The Catholic church of Germany (KKD) is considered the most liberal n the Old World (and this pushes the most conservative away); while the lack of female clergy repels liberals. We are yet to see how the COVID-19 pandemic has affected the church, but some experts predict a decline in church attendance.
Religion, however, remains an important part of life for Germans, according to Strack.
There is an observable rise in the number of independent protestant communities like Baptists and Pentecontals, as well as Orthodox ones.
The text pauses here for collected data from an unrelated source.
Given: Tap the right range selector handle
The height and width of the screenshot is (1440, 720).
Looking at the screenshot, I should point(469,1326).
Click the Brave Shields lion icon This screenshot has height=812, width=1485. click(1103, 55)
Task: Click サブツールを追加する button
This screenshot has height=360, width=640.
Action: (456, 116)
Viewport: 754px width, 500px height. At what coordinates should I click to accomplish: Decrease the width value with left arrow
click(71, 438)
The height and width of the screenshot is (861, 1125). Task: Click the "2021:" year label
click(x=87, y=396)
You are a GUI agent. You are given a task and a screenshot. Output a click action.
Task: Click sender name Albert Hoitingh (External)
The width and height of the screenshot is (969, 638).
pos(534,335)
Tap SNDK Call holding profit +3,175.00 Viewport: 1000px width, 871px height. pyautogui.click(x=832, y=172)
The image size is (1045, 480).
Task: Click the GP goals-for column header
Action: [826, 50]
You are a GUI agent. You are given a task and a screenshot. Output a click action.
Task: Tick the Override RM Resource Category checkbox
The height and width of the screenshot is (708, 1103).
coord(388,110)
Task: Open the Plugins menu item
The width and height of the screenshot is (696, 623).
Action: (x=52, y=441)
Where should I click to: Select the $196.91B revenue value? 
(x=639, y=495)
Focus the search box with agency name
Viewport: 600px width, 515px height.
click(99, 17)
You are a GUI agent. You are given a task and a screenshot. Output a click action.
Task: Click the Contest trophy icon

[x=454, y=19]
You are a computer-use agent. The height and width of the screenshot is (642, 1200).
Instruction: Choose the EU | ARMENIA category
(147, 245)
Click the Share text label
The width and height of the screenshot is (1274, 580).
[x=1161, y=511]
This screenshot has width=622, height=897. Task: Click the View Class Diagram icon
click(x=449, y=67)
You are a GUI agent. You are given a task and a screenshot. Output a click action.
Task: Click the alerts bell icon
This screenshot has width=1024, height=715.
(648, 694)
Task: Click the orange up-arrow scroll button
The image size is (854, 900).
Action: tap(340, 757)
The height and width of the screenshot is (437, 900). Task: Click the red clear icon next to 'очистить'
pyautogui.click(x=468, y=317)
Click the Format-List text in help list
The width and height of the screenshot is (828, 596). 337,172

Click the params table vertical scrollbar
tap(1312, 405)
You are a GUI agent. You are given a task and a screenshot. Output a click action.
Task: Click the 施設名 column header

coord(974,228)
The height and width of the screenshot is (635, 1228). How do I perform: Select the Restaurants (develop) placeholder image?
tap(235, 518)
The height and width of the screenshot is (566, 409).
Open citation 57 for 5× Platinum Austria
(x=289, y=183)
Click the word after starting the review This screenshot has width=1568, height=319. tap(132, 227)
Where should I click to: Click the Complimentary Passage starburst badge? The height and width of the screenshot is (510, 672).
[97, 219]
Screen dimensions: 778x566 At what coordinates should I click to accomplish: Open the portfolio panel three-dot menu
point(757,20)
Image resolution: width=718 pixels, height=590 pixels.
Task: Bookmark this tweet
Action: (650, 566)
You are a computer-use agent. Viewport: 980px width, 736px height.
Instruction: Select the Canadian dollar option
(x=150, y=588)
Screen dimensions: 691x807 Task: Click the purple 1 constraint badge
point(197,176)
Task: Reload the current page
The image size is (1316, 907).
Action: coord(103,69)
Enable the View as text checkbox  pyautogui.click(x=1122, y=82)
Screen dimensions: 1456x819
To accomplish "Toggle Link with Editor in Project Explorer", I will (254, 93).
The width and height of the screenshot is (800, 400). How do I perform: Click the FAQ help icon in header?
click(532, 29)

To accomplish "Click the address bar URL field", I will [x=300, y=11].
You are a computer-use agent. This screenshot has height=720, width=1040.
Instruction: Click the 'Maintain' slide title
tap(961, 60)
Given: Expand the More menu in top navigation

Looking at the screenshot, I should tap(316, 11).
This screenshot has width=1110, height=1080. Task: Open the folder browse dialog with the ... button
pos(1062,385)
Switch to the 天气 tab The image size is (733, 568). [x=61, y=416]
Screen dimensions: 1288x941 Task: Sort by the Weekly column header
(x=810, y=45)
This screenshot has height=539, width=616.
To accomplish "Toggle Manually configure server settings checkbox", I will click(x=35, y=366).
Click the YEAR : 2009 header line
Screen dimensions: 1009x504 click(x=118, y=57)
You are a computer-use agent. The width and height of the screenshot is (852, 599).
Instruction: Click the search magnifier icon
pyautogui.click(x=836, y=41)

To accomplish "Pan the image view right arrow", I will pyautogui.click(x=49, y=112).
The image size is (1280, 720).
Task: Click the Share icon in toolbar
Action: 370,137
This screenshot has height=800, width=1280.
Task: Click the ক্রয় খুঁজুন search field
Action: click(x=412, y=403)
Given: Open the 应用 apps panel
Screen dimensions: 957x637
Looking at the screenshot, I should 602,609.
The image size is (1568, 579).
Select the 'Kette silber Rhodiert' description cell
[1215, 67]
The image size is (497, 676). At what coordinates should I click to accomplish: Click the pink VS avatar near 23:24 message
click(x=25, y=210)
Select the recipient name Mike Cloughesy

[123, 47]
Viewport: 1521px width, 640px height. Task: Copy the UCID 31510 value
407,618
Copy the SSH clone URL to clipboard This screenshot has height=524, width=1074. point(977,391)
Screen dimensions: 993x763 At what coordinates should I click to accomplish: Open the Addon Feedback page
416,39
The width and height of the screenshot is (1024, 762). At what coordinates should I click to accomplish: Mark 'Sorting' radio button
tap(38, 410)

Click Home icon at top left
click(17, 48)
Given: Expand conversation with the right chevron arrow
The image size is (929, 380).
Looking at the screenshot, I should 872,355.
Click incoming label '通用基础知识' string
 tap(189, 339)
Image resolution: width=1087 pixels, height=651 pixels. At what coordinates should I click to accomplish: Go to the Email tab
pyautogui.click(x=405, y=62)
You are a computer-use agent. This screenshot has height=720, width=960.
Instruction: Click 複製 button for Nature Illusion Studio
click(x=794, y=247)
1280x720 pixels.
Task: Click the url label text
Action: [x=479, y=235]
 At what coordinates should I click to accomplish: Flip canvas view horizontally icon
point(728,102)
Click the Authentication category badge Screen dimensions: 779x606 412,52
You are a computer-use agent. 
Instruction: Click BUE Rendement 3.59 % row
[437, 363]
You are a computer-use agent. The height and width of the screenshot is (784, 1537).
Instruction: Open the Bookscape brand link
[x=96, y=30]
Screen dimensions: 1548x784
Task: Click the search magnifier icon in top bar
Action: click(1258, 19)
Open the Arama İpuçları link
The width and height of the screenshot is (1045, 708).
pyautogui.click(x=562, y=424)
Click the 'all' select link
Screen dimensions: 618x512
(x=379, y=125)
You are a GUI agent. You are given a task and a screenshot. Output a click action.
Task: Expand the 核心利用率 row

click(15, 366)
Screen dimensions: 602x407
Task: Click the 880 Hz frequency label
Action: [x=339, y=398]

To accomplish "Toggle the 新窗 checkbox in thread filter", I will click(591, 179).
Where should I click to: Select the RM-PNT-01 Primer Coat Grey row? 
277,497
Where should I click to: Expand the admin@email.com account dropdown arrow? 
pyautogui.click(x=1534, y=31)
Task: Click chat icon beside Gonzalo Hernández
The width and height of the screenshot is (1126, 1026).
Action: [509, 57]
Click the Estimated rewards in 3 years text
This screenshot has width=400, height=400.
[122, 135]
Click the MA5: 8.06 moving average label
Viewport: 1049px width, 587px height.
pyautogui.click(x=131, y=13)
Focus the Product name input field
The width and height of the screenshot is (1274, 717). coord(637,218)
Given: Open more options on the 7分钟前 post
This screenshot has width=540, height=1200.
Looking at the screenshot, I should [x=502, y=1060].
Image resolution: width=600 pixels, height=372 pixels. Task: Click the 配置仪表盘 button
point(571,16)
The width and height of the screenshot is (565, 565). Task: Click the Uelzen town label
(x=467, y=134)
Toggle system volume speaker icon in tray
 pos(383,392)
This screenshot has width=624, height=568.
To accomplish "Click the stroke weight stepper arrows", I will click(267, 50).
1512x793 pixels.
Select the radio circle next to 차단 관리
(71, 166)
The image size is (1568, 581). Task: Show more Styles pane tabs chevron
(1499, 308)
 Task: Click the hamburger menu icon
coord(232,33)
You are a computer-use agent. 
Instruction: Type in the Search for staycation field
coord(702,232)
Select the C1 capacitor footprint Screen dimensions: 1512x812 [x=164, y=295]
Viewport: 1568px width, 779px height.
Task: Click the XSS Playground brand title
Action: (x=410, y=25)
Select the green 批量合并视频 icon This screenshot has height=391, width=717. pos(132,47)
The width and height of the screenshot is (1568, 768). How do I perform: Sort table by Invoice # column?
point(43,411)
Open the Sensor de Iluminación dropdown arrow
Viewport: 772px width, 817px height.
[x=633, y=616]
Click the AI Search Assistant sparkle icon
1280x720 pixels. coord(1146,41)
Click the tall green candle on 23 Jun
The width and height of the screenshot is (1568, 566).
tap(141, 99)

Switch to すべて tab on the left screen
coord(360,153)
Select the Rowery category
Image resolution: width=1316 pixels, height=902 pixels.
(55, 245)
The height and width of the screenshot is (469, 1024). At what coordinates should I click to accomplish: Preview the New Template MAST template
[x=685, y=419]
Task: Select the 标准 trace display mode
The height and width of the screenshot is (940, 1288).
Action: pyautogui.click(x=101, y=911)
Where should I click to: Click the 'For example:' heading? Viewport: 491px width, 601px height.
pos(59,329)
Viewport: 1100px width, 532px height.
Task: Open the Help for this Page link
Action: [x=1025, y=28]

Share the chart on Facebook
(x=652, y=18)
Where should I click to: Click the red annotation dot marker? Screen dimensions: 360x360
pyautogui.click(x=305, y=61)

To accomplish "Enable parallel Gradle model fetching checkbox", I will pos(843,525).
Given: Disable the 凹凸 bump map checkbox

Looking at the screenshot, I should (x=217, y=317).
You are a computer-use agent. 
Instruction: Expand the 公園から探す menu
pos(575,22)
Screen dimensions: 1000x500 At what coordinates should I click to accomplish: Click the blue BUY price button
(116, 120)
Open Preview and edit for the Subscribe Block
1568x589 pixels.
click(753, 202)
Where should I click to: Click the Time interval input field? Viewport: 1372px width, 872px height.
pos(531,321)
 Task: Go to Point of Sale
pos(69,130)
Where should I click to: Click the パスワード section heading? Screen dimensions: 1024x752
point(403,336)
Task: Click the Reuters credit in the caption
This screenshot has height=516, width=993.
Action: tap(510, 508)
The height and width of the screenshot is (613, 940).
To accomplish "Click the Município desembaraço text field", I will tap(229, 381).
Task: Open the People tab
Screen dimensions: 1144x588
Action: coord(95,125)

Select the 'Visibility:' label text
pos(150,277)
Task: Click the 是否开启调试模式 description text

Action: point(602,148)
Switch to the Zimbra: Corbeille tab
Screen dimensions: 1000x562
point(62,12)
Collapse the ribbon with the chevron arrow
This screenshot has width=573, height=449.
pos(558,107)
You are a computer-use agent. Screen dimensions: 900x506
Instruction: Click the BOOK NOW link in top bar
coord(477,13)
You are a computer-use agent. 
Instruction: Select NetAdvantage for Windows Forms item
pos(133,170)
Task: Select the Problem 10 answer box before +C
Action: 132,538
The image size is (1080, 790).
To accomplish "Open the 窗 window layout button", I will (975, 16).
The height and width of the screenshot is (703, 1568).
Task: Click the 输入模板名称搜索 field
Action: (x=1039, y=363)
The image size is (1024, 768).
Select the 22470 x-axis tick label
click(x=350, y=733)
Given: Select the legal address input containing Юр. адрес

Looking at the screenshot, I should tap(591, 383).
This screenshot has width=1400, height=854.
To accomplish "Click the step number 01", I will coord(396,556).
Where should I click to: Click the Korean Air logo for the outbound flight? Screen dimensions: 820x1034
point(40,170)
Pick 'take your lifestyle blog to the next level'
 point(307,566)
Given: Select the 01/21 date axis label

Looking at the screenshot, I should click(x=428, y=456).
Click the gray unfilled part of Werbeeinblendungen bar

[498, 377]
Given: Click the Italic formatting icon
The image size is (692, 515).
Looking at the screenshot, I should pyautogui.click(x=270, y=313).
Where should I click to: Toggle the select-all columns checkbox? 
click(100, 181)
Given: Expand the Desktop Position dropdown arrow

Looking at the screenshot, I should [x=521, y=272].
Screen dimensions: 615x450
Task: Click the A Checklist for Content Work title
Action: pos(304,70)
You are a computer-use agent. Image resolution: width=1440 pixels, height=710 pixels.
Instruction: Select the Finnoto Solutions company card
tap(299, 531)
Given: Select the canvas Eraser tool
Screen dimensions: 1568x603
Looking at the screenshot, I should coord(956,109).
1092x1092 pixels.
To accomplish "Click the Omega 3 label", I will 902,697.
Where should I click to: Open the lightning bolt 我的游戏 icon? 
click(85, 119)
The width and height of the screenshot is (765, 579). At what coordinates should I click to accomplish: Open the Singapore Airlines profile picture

Jews and Muslims have fared much better through the quarantine than Catholics or members of the Evangelical church of Germany (EKD).
At the same time, mind you, Baptist, Orthodox, Muslim, etc. communities could boast much fewer organizational resources than KKD or EKD. What the former may lack in a well-developed system of nonprofits, historical buildings, affiliate university departments and school, they make up in grassroot connections typical of extended families. Could this be the secret of their resilience?
In any event, it is in religion that many find meaning and belonging – and Germany, regardless of the all-European secularization trend, is no exception here.
We can also add that expats – be they Romanian or Nigerian of origin – often use church communities as a way to connect with their compatriots. This glues congregations together better than the traditional German “Pfarrgemeinde” model.